Is There a Doctor in the House?

In my financial counseling practice sometimes I have to deliver bad news. Whether it’s showing a client how his income doesn’t support his already modest lifestyle or helping a family understand the terms of their unmanageable debt, I am there when painful economic realities are revealed, often for the first time.

My role in these scenarios is not unlike a doctor sitting down with a patient to give him a poor test result. Given this parallel I watched with interest a lecture by Elly Hann D.O. on How Best to Deliver Bad News to Patients and Family. Dr. Hann, a hospice physician specializing in palliative care and pain management, emphasized the importance of communicating bad news clearly and compassionately so that the patient is able to begin organizing his thoughts around the diagnosis and treatment plan.

Without the doctor’s effective communication, patients remain stuck in a state of anxious confusion.
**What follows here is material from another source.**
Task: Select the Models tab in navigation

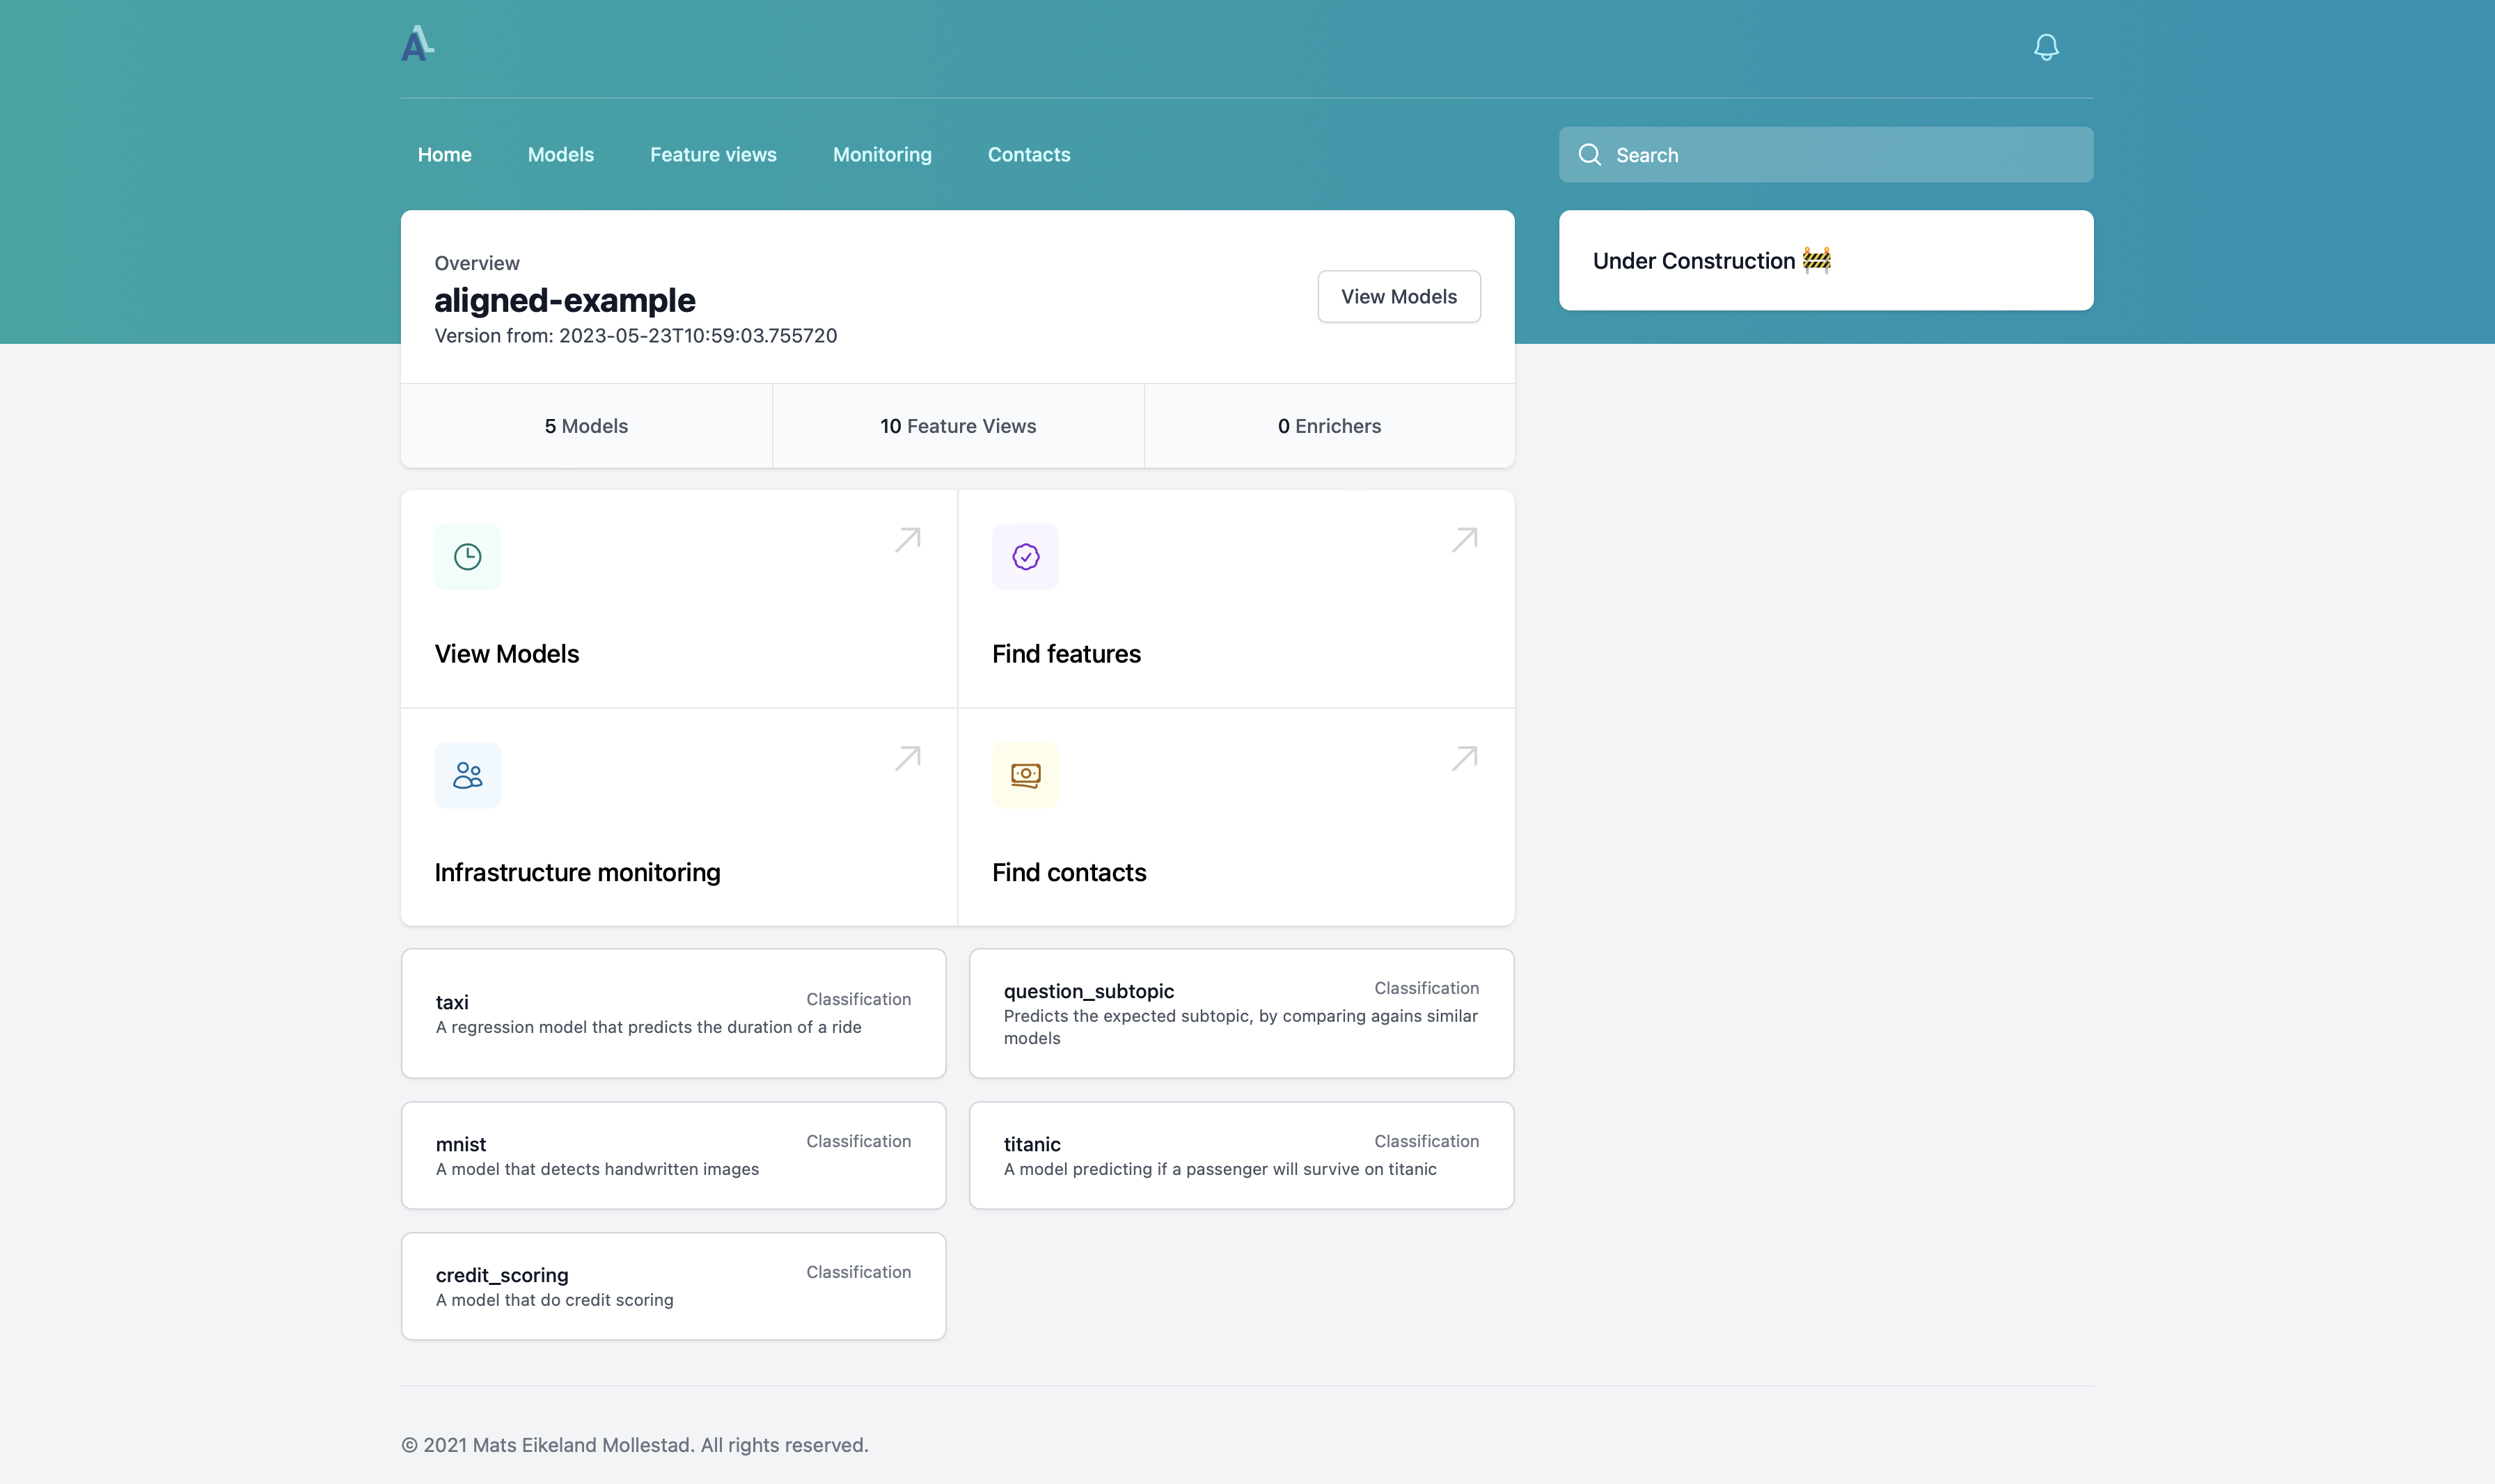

These feelings compromise the patient’s ability to trust his doctor and follow through with necessary treatment.

While this all seems obvious in a medical model, it really made me think about our socio-financial model and how we meet consumers’ needs for assessment (diagnosis), communication, and support.

In the medical model the doctor is the expert, the one with the information. The doctor is required to be the patient’s advocate without any conflicting loyalty. Thus the patient can trust the doctor to decide and to act in his best interest.

In the financial world, one can retain similar unbiased expertise in the form of a fee-only financial planner or accounting professional. These services are excellent but can be prohibitively expensive for all but the most affluent. Some professionals offer pro bono or reduced-fee services through local non-profits or public agencies but these programs are spotty and not scalable to the population at large.

In the absence of expert guidance what has happened is that we’ve made “doctors” out of lenders. We assume that because lenders incur risk the market drives them to become experts on how to extend credit, at what competitive terms, and to whom.

This is not a patient- or consumer-based model. This would be like a person going into a hospital with pain in his shoulder and being told by the radiologist, “Hey, what you need is an x-ray,” and then the orthopedist countering with, “But if you sign up with me now I will give you an excellent deal on this cast!” How is the patient supposed to determine what to do with something as complicated as his health?

Our financial world has become similarly complex. Many consumers feel lost, anxiously confused about how to diagnose their own needs, identify the right course of action, and organize themselves around a plan.

Anxious confusion poisons the whole system. We can see the erosion of trust in the lending establishment. Whereas once consumers put too much faith in the promise of credit, now you see people suspicious of lenders’ motives to the point where they feel the system is out to get them.

I definitely see a need for a more widespread combination of consumer advocacy, information, and support. Right now all of those functions are operating somewhat disjointedly. For example, I can provide expert communication and support in my counseling practice, but I must partner with financial services professionals to get clients the information and analysis they need. The financial services industry has the information, but is mostly geared at helping already stable people protect their security and not at being a consumer sounding-board. Consumer advocates exist, but they often take an adversarial, system-focused position that is not necessarily based on the needs of the individual consumer.

I’m writing this post as a real thought-in-progress. Our socio-financial set-up seems inadequate but I don’t know what the right answer is. It’s hard to point to the state of the health care industry as any sort of positive example, but I think that the doctor metaphor is helpful in illustrating the vacuum that currently exists. This is not generally a comment-heavy blog, but if any readers have an opinion on this I would be glad to read it.